Vorrei concludere questa breve recensione di un libro per certi aspetti non facilmente recensibile (è più facile leggerlo) parlando del fatto che mi ha colpito di più. C’è un’espressione, infatti, che ricorre spesso nei suoi scritti, ed anche in questo è spesso presente, ed è “gentilezza” che si riferisce al suo modo di vedere, concepire e parlare dell’incontro con l’altro, con il paziente.
Ed ecco la citazione finale, questa volta sua: “…. direi subito che non sia possibile fare Psichiatria se non ci si educa a nutrire la nostra vita di ascolto e di gentilezza, di saggezza e di tenerezza, e anche ad abdicare ad ogni forma di noncuranza e di indifferenza, di freddezza emotiva e di distratta lontananza, di disattenzione e di frivolezza.”

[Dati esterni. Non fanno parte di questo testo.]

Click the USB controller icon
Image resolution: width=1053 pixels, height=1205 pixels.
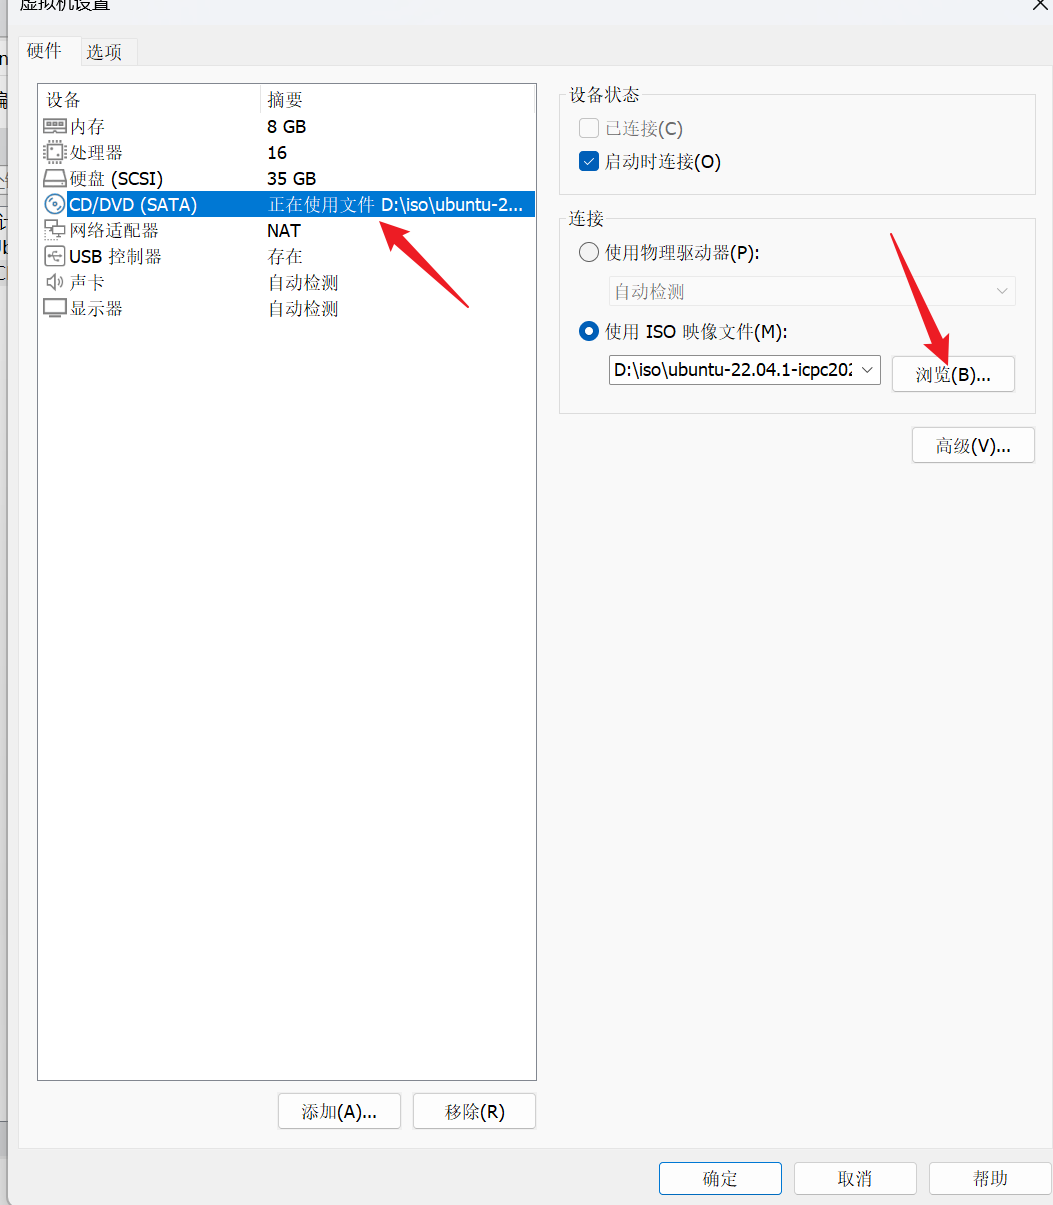click(55, 256)
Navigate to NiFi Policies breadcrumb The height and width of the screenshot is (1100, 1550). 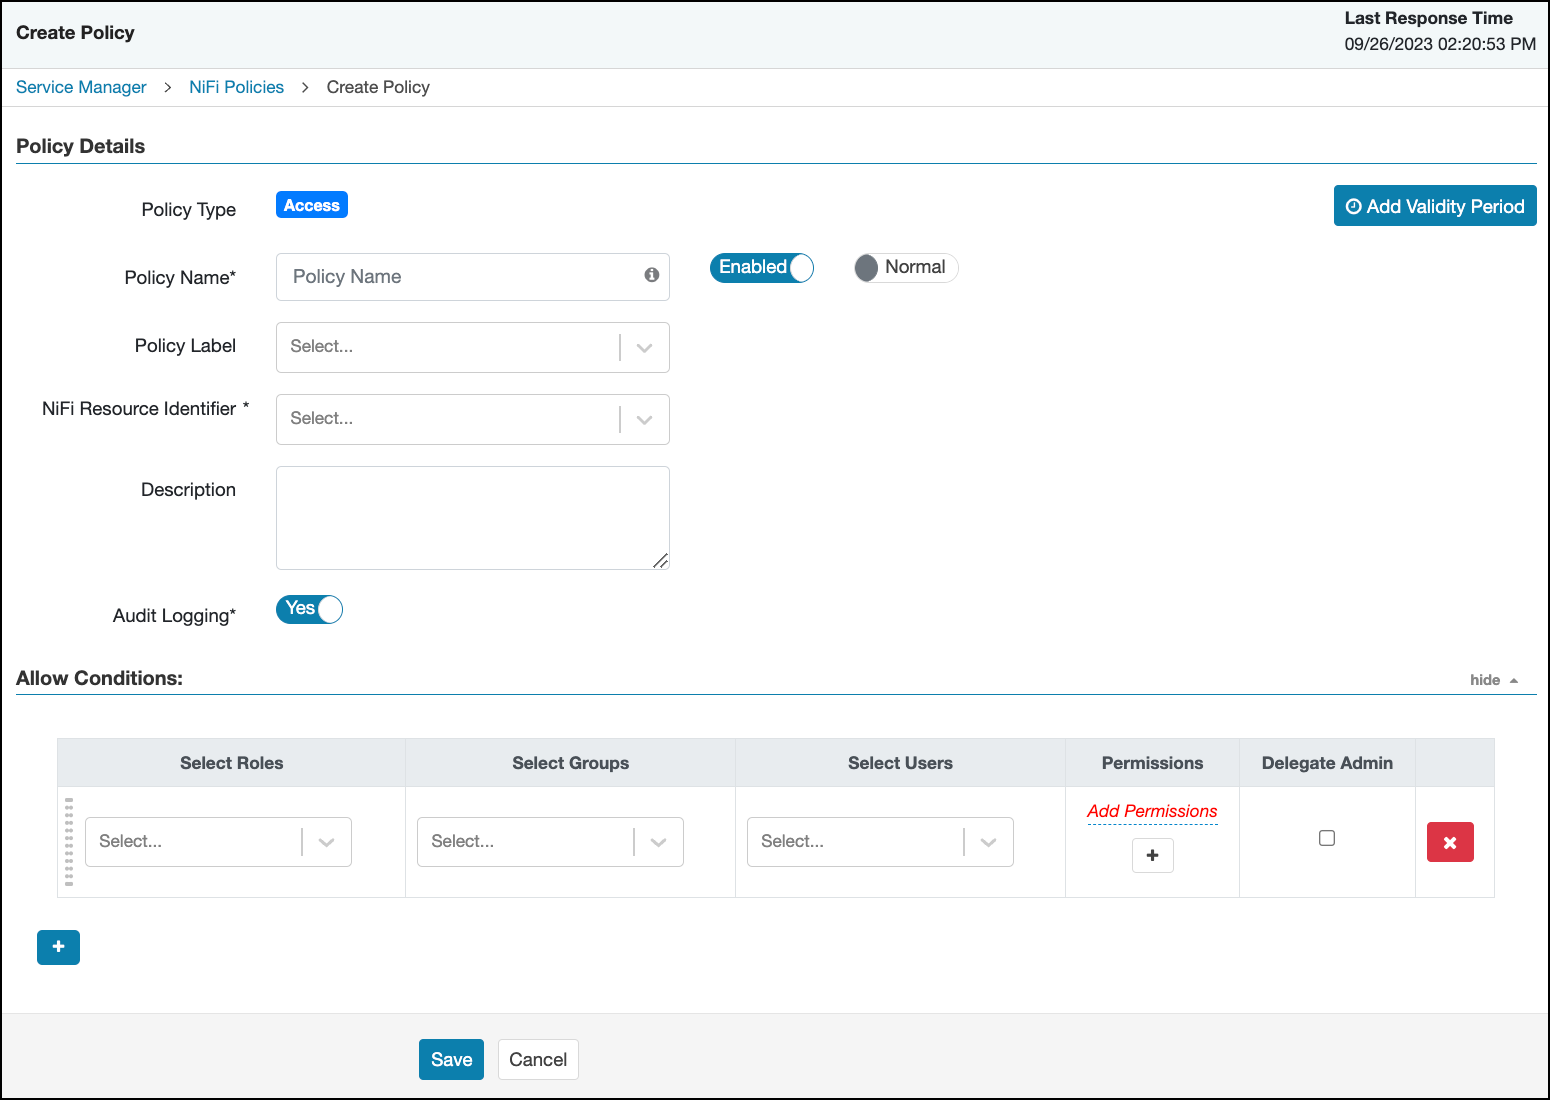click(x=236, y=87)
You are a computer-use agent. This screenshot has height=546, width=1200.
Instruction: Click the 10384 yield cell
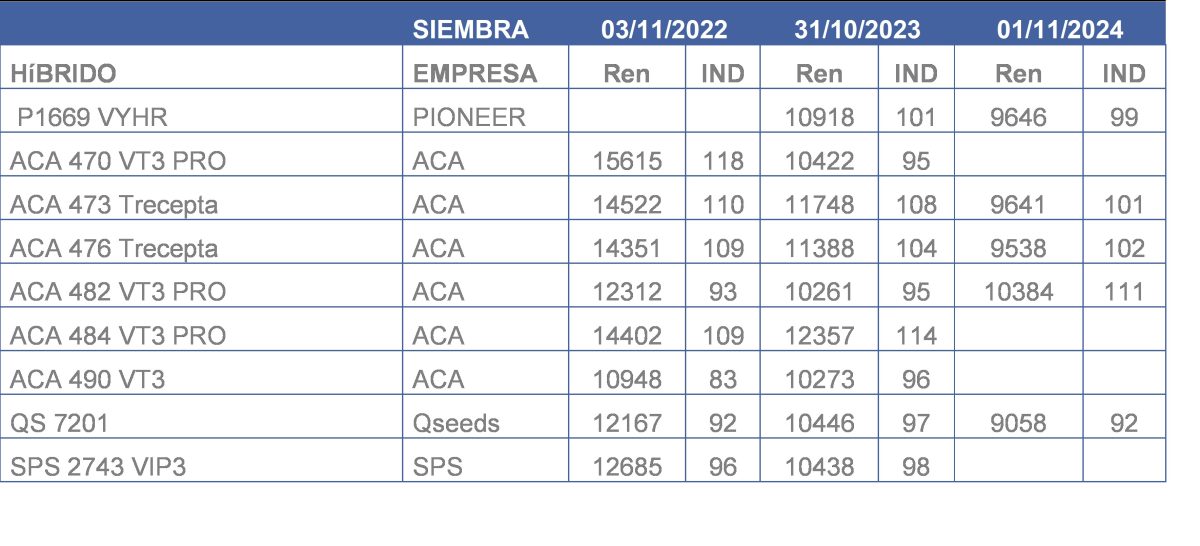pyautogui.click(x=1018, y=292)
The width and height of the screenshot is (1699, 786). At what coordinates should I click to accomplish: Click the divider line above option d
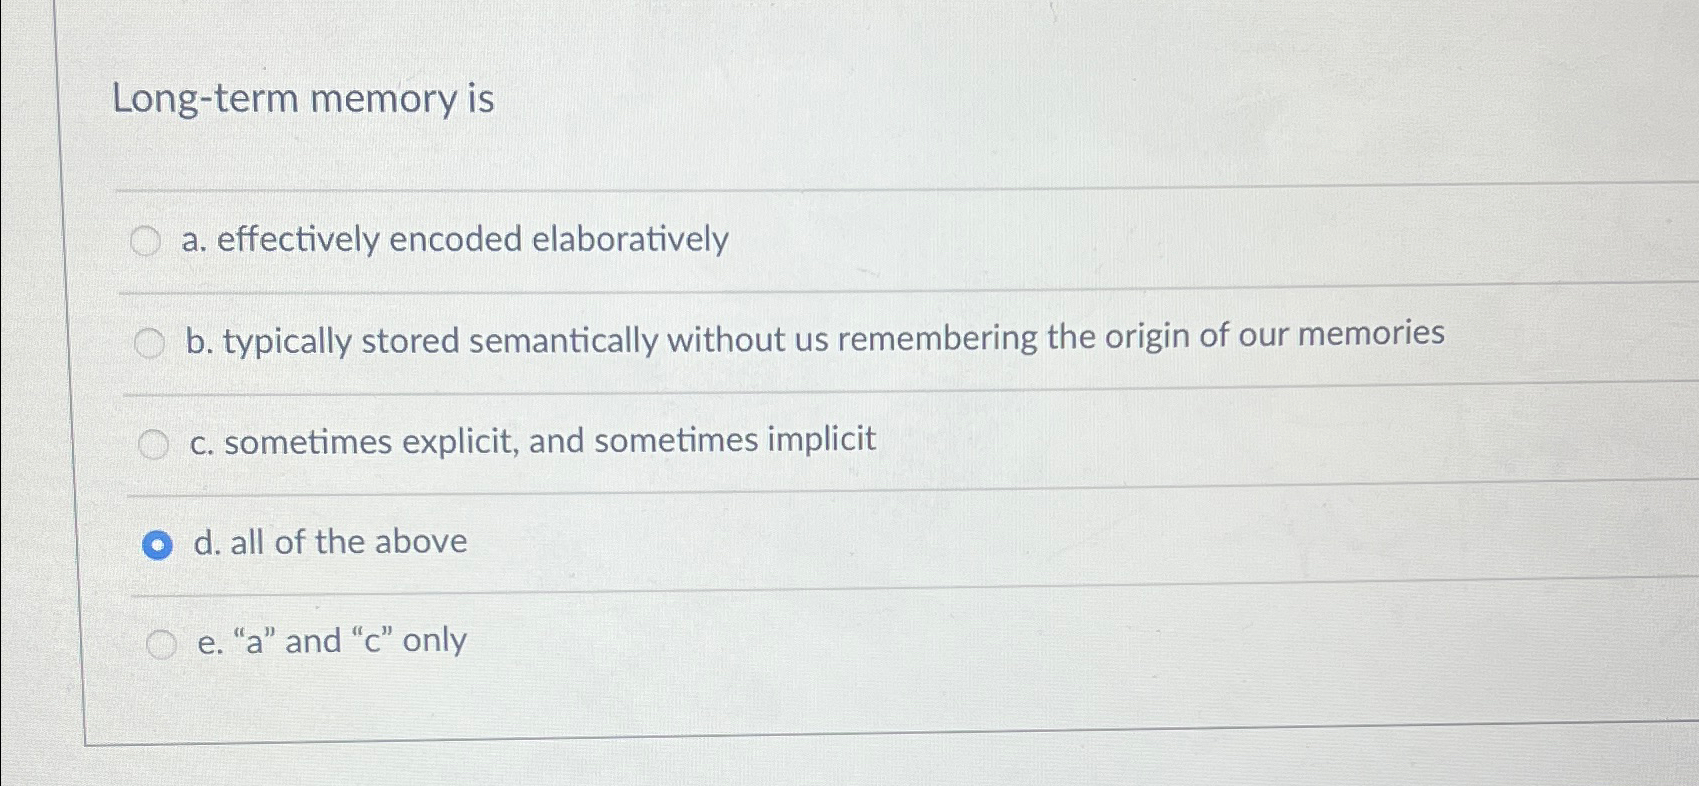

Mi chiedo quanti di noi, suoi colleghi, dopo aver letto queste parole, riescano a non arrossire (interiormente) e non si sentano spinti a riflettere autocriticamente sulla propria pratica, pensando ai tanti momenti in cui i requisiti che Borgna stabilisce a fondamento del nostro lavoro non ci sono stati, non siamo riusciti a mantenerli!